# [Task brief]
The data is to be repeated exactly, with the images removed.

** Opening Input records block **

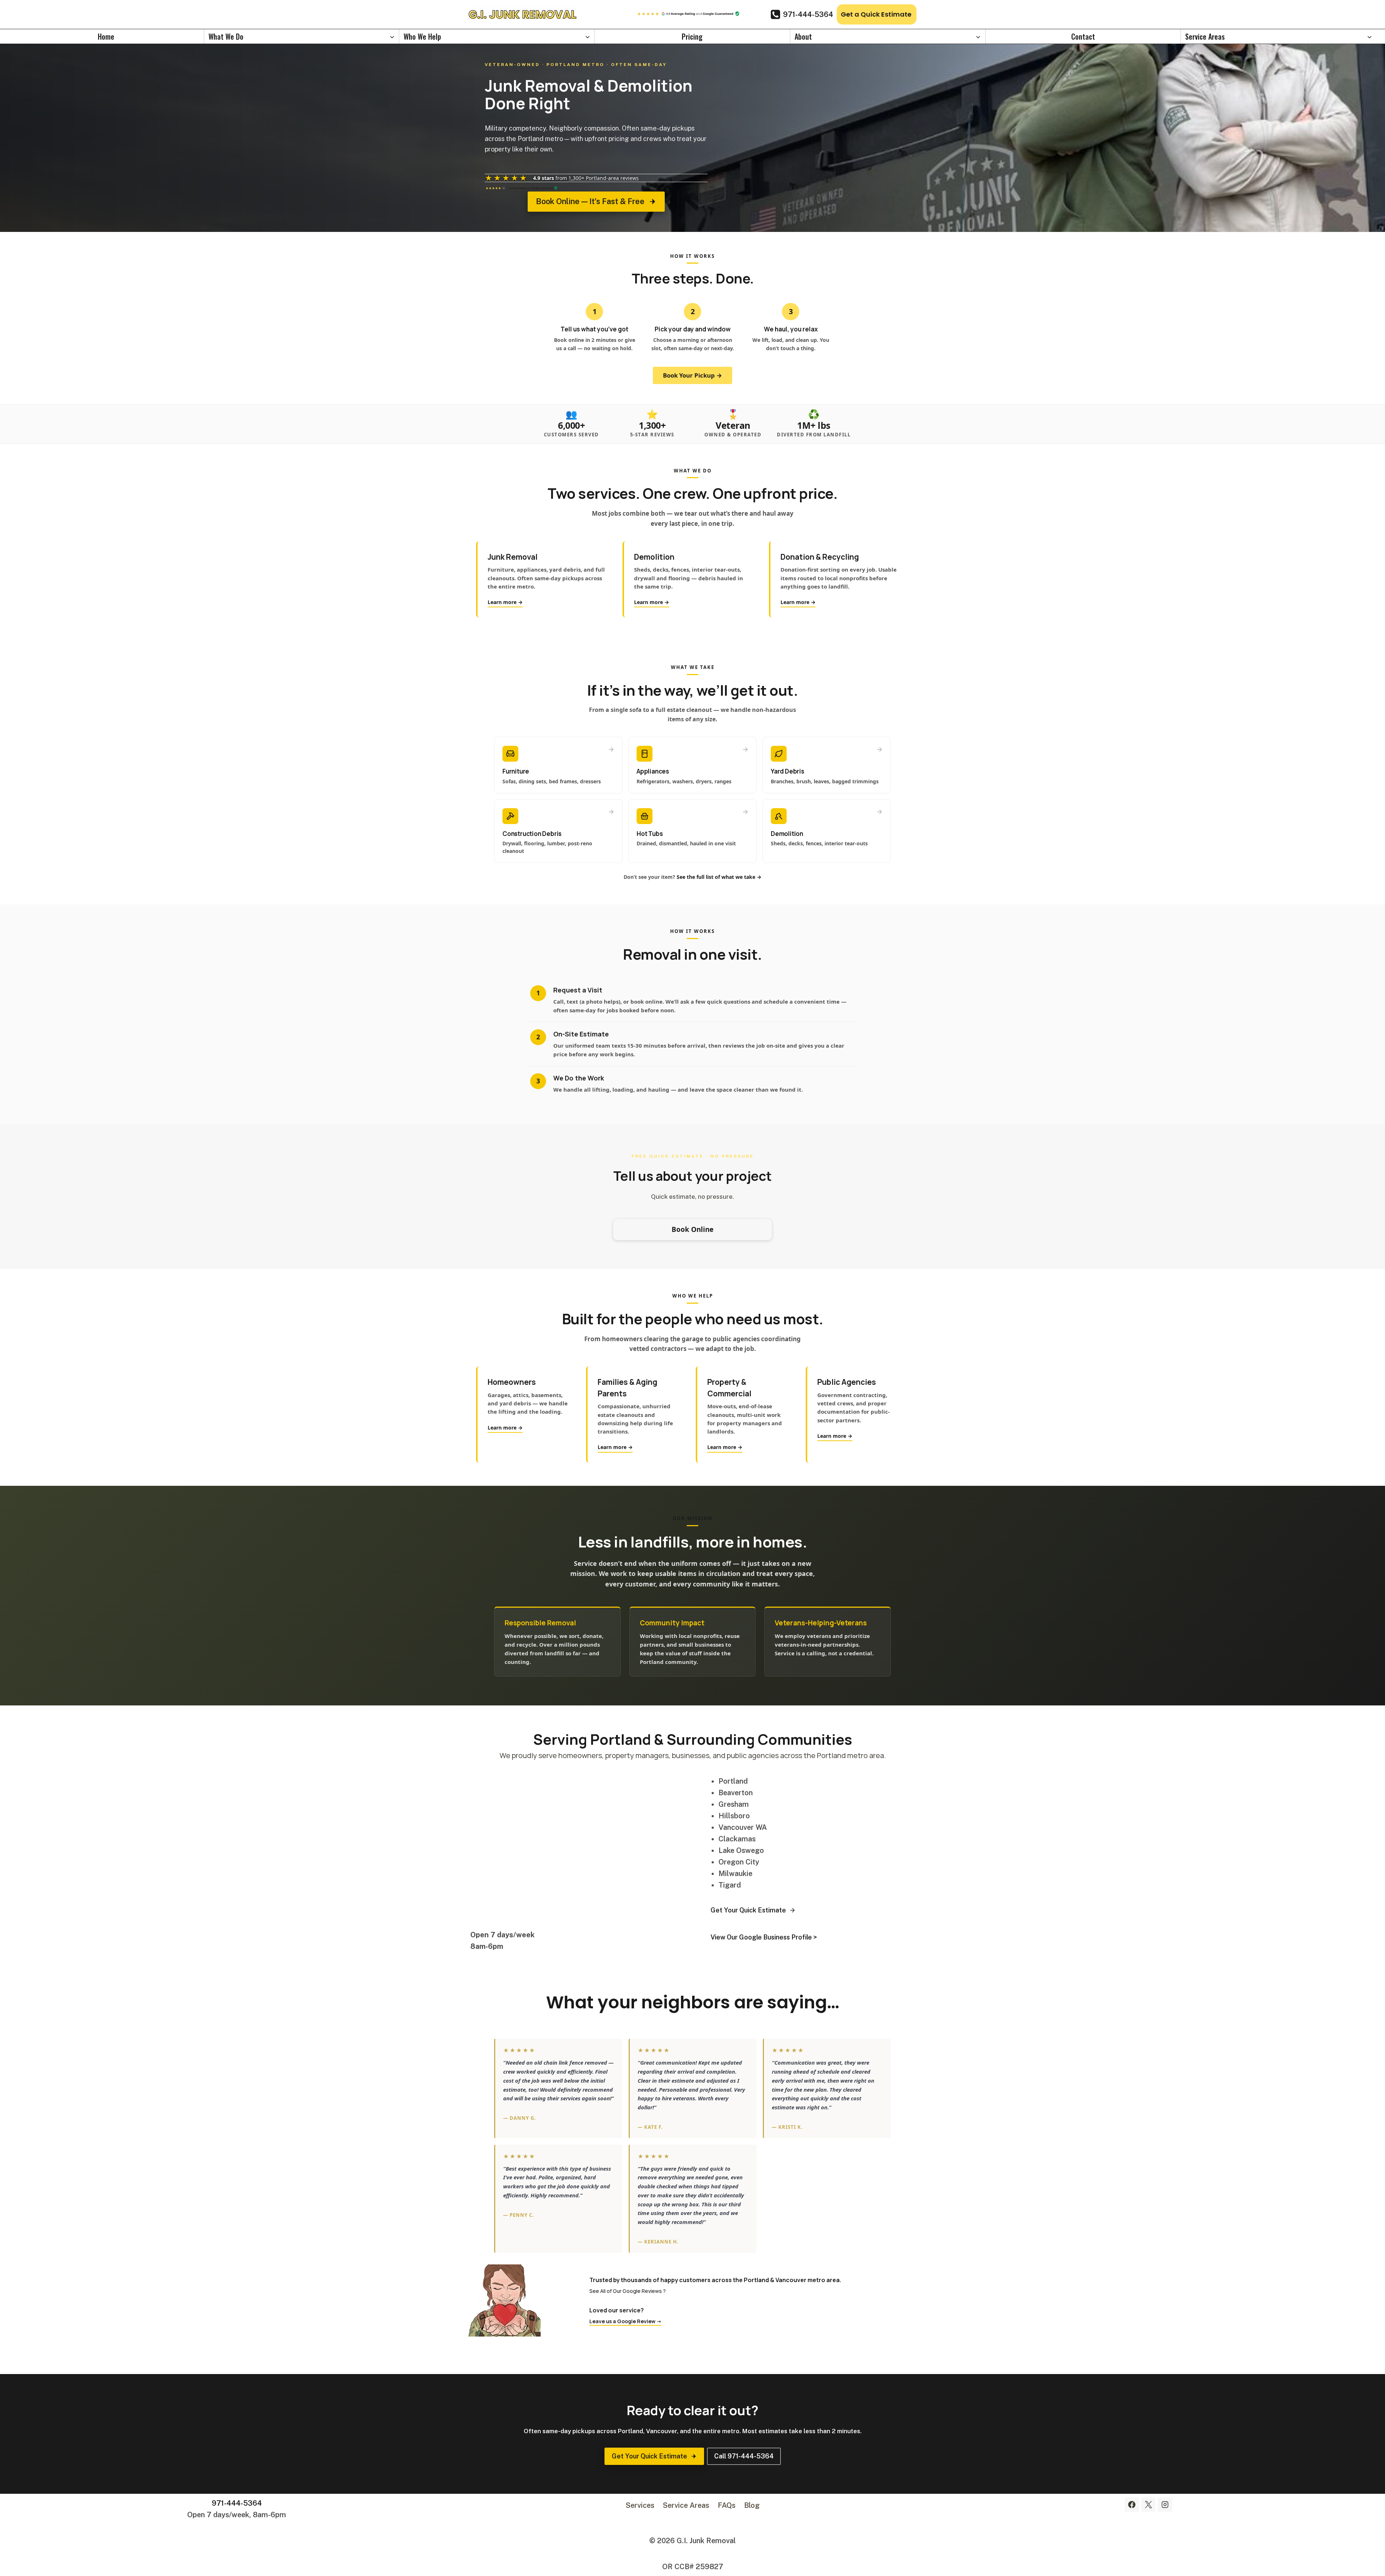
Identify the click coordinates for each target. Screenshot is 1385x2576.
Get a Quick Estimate (876, 14)
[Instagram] (1165, 2504)
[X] (1148, 2504)
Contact (1083, 36)
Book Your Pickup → (692, 375)
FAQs (726, 2505)
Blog (752, 2505)
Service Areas (686, 2505)
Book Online (692, 1229)
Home (106, 36)
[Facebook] (1132, 2504)
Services (640, 2505)
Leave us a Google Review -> (625, 2321)
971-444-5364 (237, 2503)
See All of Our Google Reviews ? (627, 2290)
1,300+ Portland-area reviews (603, 178)
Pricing (692, 36)
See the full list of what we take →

** Closing Input records block **

# [Answer for the task]
Identify the click coordinates for each target. Screenshot is 1385x2576.
Get a Quick Estimate (876, 14)
[Instagram] (1165, 2504)
[X] (1148, 2504)
Contact (1083, 36)
Book Your Pickup → (692, 375)
FAQs (726, 2505)
Blog (752, 2505)
Service Areas (686, 2505)
Book Online (692, 1229)
Home (106, 36)
[Facebook] (1132, 2504)
Services (640, 2505)
Leave us a Google Review -> (625, 2321)
971-444-5364 (237, 2503)
See All of Our Google Reviews ? (627, 2290)
1,300+ Portland-area reviews (603, 178)
Pricing (692, 36)
See the full list of what we take →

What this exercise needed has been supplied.